**SELECTED EXTRACT**
════════════════
The most important file is .readme.rst, which should always be kept up-to-date and in sync with the in-line source documentation. This will affect all of the following:

  • README.rst (generated by mkdocs.py during make build)
  • The main repository site which automatically serves the latest README.rst as well as links to all of GitHub's features. This is the preferred online referral link for tqdm.
  • The PyPI mirror which automatically serves the latest release built from README.rst as well as links to past releases.
  • Many external web crawlers.

Additionally (less maintained), there exists:

Helper Bots

There are some helpers in .github/workflows to assist with maintenance.

  • Comment Bot
    • allows maintainers to write /tag vM.m.p commit_hash in an issue/PR to create a tag
  • Post Release
  • Benchmark

QUICK DEV SUMMARY

For experienced devs, once happy with local master, follow the steps below. Much is automated so really it's steps 1-5, then 11(a).
════════════════
**REQUIRED TASK A**
Write out, character for character, the lines of the records between the line holding "1218x864 pixels. Task: Click" and the line holding "click(x=145, y=415)", inclusive.
The records that follow have no connection to the tqdm maintenance text above.
════════════════
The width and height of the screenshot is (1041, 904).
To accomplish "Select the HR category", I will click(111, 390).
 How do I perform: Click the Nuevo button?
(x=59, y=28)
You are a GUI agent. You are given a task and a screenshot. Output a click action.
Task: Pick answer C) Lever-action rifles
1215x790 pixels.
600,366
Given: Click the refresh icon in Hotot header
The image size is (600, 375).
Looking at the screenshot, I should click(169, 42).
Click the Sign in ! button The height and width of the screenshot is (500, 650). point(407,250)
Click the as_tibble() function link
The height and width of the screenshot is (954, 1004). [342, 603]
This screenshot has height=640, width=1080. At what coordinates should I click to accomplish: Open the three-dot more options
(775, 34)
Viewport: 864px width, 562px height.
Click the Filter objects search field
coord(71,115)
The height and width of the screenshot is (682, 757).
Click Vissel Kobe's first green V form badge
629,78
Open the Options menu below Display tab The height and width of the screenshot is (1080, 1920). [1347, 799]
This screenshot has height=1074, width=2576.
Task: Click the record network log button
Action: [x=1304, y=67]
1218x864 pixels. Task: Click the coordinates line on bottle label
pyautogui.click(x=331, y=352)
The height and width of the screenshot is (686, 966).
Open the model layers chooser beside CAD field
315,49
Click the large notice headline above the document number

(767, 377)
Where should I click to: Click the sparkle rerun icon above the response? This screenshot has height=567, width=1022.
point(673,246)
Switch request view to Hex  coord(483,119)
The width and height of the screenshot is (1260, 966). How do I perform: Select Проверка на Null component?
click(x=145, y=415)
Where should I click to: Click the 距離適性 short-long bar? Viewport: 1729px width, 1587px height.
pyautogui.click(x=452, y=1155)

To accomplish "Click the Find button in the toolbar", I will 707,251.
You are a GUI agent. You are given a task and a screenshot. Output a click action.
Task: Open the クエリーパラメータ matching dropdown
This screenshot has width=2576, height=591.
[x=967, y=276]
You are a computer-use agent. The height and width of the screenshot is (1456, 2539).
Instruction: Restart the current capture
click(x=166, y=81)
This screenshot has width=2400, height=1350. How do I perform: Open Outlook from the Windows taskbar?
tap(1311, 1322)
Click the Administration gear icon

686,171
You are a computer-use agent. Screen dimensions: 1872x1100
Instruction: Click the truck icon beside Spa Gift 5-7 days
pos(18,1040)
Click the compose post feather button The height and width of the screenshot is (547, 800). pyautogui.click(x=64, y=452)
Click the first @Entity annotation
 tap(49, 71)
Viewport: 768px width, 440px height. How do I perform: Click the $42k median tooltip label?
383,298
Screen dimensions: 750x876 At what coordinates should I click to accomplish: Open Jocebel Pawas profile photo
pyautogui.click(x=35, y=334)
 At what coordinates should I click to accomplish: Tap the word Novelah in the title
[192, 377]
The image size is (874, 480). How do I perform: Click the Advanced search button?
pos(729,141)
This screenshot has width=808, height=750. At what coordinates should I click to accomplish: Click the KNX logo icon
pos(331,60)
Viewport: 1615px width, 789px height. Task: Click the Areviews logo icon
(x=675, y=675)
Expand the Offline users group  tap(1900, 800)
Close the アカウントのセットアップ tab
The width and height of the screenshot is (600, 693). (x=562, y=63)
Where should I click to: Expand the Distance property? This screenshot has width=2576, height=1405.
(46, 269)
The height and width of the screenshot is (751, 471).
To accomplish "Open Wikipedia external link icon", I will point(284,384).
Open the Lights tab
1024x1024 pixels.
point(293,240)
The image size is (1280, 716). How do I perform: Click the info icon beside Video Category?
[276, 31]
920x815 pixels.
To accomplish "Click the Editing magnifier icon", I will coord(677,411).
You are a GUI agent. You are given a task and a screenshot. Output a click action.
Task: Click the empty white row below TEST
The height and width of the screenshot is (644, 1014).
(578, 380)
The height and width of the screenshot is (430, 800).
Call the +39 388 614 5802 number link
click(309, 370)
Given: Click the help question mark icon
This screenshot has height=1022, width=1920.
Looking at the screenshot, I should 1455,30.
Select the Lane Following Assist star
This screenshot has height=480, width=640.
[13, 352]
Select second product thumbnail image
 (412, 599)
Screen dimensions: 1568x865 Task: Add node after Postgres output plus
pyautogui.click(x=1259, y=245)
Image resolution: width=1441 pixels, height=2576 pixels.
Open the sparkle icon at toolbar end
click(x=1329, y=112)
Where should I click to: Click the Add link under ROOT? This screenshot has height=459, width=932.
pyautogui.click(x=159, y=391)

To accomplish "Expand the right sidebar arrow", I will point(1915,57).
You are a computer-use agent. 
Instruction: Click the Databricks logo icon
════════════════
**REQUIRED TASK B**
Reproduce word for word the passage of the tqdm maintenance text between "The most important" and "external web crawlers.", inclusive.

**FULL ANSWER A**
1218x864 pixels. Task: Click the coordinates line on bottle label
pyautogui.click(x=331, y=352)
The height and width of the screenshot is (686, 966).
Open the model layers chooser beside CAD field
315,49
Click the large notice headline above the document number

(767, 377)
Where should I click to: Click the sparkle rerun icon above the response? This screenshot has height=567, width=1022.
point(673,246)
Switch request view to Hex  coord(483,119)
The width and height of the screenshot is (1260, 966). How do I perform: Select Проверка на Null component?
click(x=145, y=415)

**FULL ANSWER B**
The most important file is .readme.rst, which should always be kept up-to-date and in sync with the in-line source documentation. This will affect all of the following:

  • README.rst (generated by mkdocs.py during make build)
  • The main repository site which automatically serves the latest README.rst as well as links to all of GitHub's features. This is the preferred online referral link for tqdm.
  • The PyPI mirror which automatically serves the latest release built from README.rst as well as links to past releases.
  • Many external web crawlers.